* **WORK INSTRUCTIONS**
Give back exactly the lines of the material below, starting with the line with "Task: Edit the Google License Key setting" and going on through the line with "You are a computer-use".

══ INFORMATION GIVEN

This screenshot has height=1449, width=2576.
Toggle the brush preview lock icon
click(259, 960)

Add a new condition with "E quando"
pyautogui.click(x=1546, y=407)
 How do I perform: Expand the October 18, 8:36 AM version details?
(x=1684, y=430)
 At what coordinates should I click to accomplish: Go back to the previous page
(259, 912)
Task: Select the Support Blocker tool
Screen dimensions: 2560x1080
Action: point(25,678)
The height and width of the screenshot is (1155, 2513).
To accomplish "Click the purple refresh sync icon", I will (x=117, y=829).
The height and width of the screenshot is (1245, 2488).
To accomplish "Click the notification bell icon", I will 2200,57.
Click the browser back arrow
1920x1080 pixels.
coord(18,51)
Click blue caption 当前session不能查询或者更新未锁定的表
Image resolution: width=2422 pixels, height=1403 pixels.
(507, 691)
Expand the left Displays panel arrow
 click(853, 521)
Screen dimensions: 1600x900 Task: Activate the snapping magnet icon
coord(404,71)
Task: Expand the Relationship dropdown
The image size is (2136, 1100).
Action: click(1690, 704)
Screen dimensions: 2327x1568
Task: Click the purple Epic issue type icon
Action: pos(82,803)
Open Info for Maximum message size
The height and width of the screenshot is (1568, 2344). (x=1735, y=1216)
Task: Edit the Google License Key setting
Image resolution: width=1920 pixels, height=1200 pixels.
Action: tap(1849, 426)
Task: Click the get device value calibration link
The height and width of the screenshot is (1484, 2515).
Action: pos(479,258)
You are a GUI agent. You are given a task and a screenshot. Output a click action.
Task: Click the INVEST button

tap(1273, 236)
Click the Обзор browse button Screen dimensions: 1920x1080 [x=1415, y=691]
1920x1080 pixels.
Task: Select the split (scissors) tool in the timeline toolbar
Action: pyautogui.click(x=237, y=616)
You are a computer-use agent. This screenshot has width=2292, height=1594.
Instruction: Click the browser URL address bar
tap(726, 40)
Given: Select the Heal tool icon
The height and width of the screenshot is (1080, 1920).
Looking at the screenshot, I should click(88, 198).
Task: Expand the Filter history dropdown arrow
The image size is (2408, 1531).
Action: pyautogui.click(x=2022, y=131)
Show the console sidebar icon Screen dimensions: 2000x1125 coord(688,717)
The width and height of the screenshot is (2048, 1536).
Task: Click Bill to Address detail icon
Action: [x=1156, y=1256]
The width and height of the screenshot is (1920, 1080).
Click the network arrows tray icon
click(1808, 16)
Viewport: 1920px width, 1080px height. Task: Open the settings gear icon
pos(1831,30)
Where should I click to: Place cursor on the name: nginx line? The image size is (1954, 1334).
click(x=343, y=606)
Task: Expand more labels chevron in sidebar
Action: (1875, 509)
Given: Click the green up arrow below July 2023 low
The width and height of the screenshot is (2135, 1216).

════

* **FINISHED EXERCISE**
Task: Edit the Google License Key setting
Image resolution: width=1920 pixels, height=1200 pixels.
Action: tap(1849, 426)
Task: Click the get device value calibration link
The height and width of the screenshot is (1484, 2515).
Action: pos(479,258)
You are a GUI agent. You are given a task and a screenshot. Output a click action.
Task: Click the INVEST button

tap(1273, 236)
Click the Обзор browse button Screen dimensions: 1920x1080 [x=1415, y=691]
1920x1080 pixels.
Task: Select the split (scissors) tool in the timeline toolbar
Action: pyautogui.click(x=237, y=616)
You are a computer-use agent. This screenshot has width=2292, height=1594.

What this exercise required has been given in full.